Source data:
========

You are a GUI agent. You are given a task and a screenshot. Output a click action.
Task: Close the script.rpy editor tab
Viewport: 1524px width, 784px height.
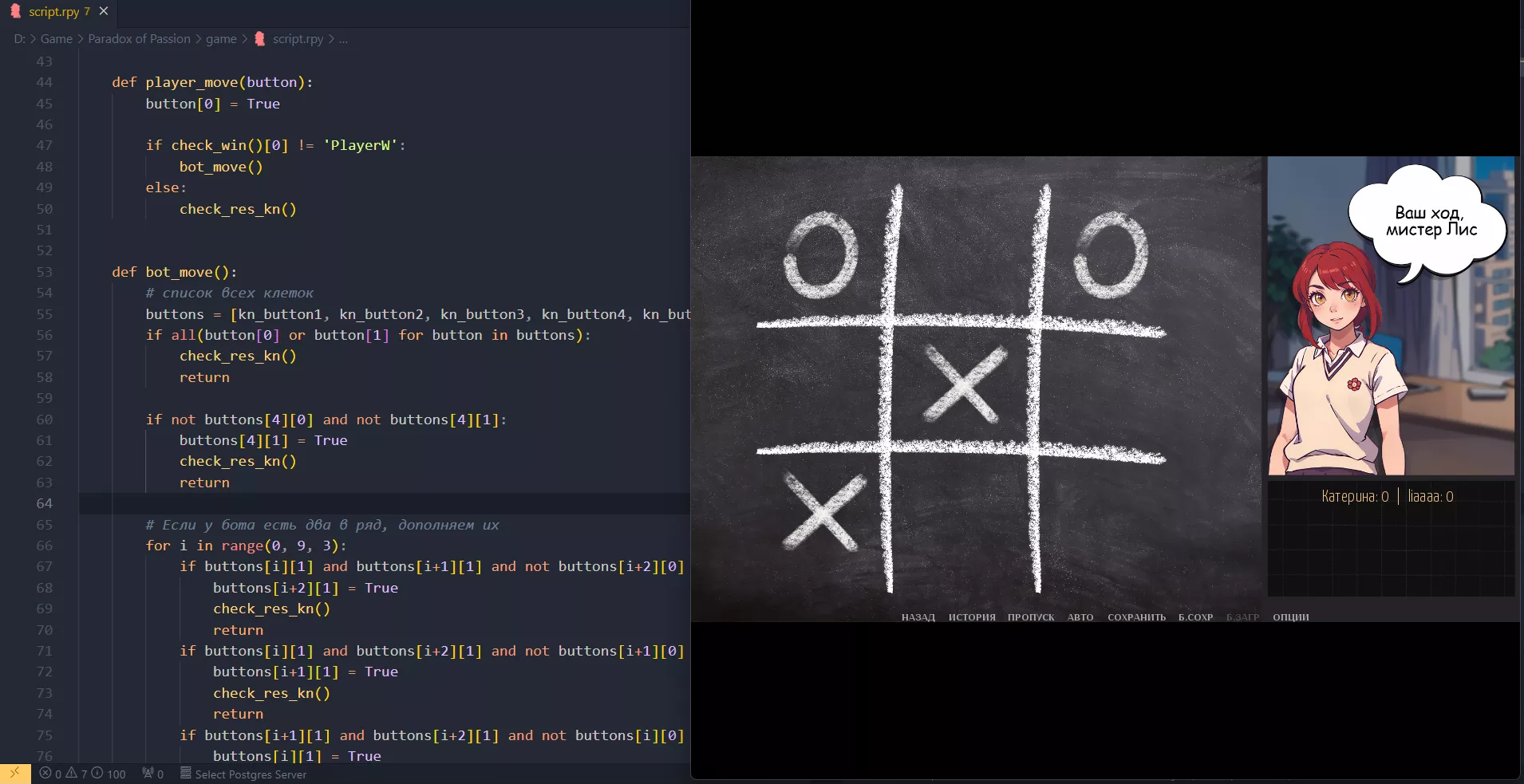(x=104, y=11)
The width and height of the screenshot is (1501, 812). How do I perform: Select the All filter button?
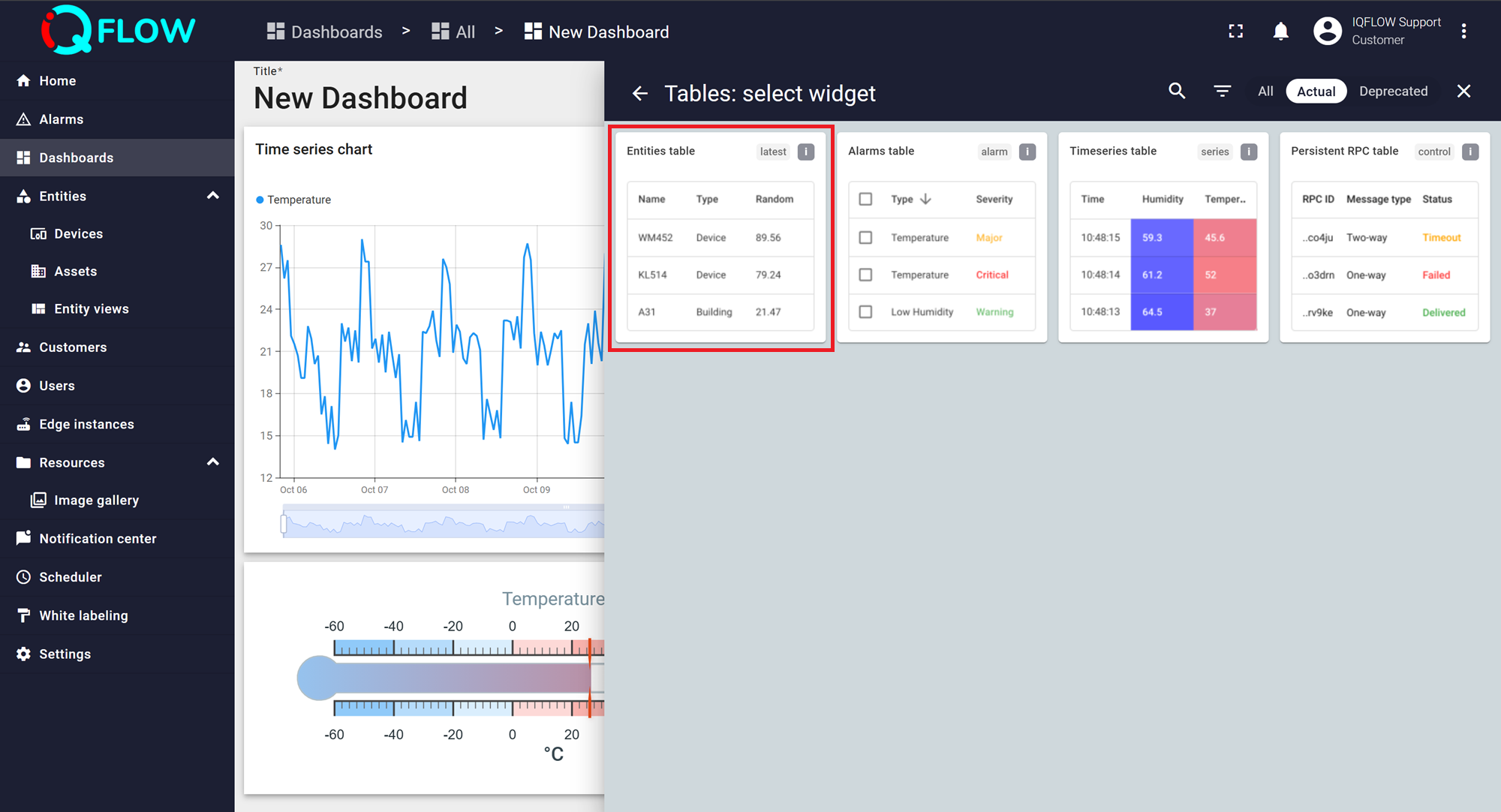pos(1265,92)
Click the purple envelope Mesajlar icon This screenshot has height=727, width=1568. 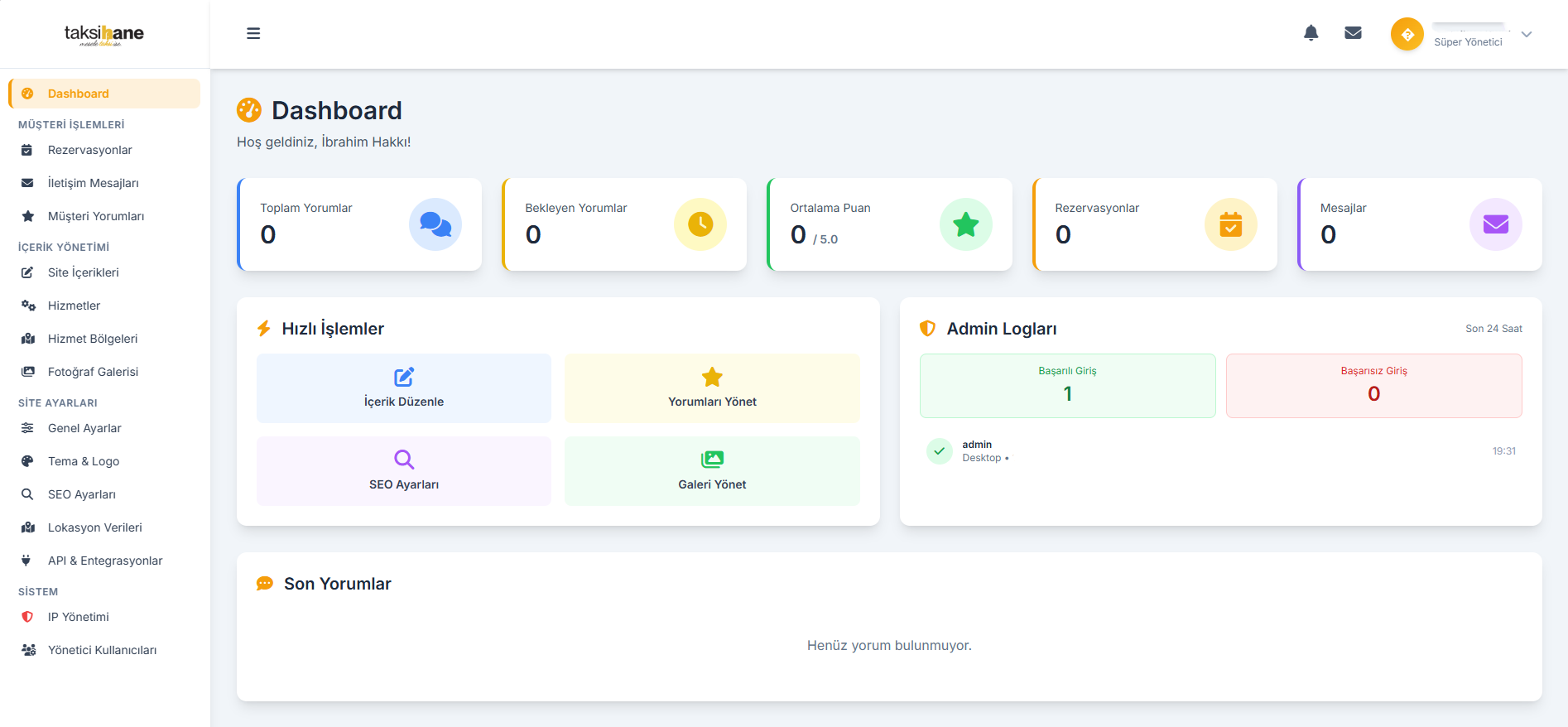[1495, 224]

========

WORK TO DO: Please return the items from the very beginning down through the line that contains "pos(1265,92)", reproducing each line without any change. Leave the pictures out of your answer.

RESULT:
You are a GUI agent. You are given a task and a screenshot. Output a click action.
Task: Close the script.rpy editor tab
Viewport: 1524px width, 784px height.
(x=104, y=11)
The width and height of the screenshot is (1501, 812). How do I perform: Select the All filter button?
pos(1265,92)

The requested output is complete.